The public is starting to become aware of this due to a lot of recent police activity in Italy. This week 40 people were arrested and more than 25,000 liters of suspect olive oil was seized. The olive oil crackdown was the second in less than six weeks. A similar operation occurred in mid-March, when 23 people were arrested in a $100,000,000 raid. Police had been watching some of the olive oil operations in question for more than two years. The suspects are accused of adding chlorophyll to sunflower and soya bean oil and selling it as extra virgin olive oil in Italy and abroad. TV news footage showed police scientists demonstrating the process and the cheap oil turning a darker, greenish color, like that of the traditional extra virgin olive oil. The authorities said they had recently blocked “huge” shipments of the doctored oil to the United States and Germany.
In less dramatic cases, the police have also taken action against dozens of olive oil producers in Italy that have for years been selling their olive oil as “Made in Italy”, but in fact using olive oil pressed and shipped in from north Africa and parts of eastern Europe. It was estimated by some that the bulk of olive oil being exported from Italy was either not made from olives grown in the country, not made from olives period, or at the very least, not extra virgin. (Extra virgin is a measure of acidity. True extra virgin olive oil should be 0.75-1.0% acidity or less.)
The string of olive oil arrests came only a month after scares over mozzarella production and adulterated wine caused demand for a whole host of Italian food goods to plummet. In my view, this is all the more reason to buy locally grown and produced goods, especially when it comes to food. Beyond the lack of guaranteed quality and myriad possibilities for everything from simple mistakes to dangerous mistakes (China) to bold faced fraud, there are compelling arguments from the perspective of environmental responsibility.

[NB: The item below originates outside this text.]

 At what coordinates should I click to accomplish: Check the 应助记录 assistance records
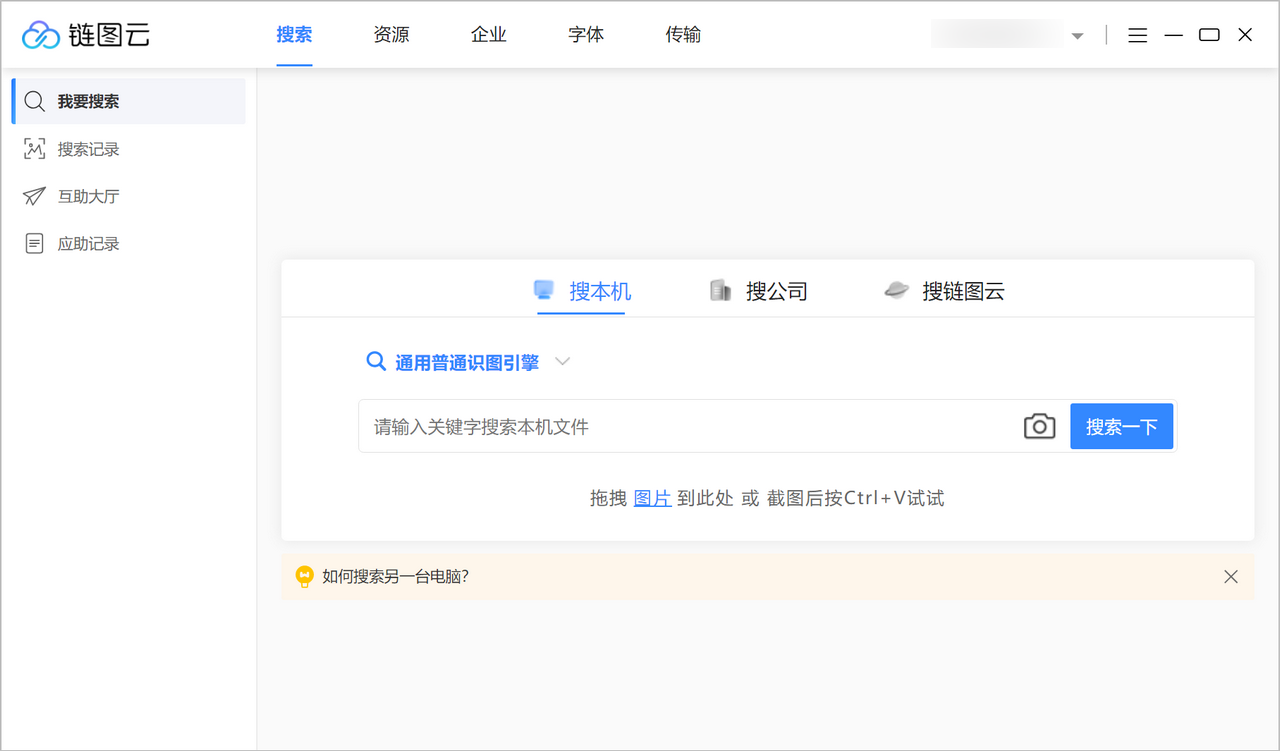(85, 243)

Follow this chain for examples: Olives are grown and pressed in Tunisia, packaged for shipment, trucked to a local port, shipped to Italy, bottled and labeled, re-packed for shipment, shipped to the east coast of the US, trucked to another state in the US, placed in a warehouse, and finally trucked to a local store. The amount of oil (gas) used to get that bottle on a shelf is staggering, let alone the waste of packing materials and time. And for what? To get lower quality and a questionable product. Why not support a local grower, the local economy, the national economy, your own health, and the health of the planet.